私は大学院生として研究を始めて数年経った頃、毎日、実験をしていることがとても幸せであった。実験をし、データを出し、論文を書き……ただ、その先にある先輩の姿を見ると、デスクワークが増え、その後、さらに管理や会議の仕事が増え、あまり羨ましいとは思えなかった。むしろ、一生、実験だけをしているテクニシャンの人がいいように思え、テクニシャンになればよかったか、と思ったくらいである。

しかし私が、地位の上がることをまったく嬉しいと思わない人間かというとそんなこともない。ただ、地位が上がった後の仕事を望んでいるというよりは、地位が上がるようなキャリアを積め、多くの人から信頼を寄せられ、地位が上がるほどに認められた、という事実が嬉しいような気がする。つまり、地位が上がる、というプロセスを歓迎しているのであって、その結果を望んでいるわけではないということになる。

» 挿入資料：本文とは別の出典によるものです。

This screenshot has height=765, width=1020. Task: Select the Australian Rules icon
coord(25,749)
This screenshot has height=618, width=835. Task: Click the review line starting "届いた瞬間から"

そもそも、キャリアを積むとなぜ現場を離れ、管理職をすることになるのか疑問に思わないわけではない。それが社会や多くの人の方向性を決める職務だからなのだろうか。一般論として、もう少し、地位が高くなっても現場に近い存在であることはできないのだろうか。管理職のほうがお好きな医師もいるのだろうか。私自身は、本当に信頼のおける上司のもとで、現場に近く活動を継続している程度の地位にいることが最も幸せなように思う。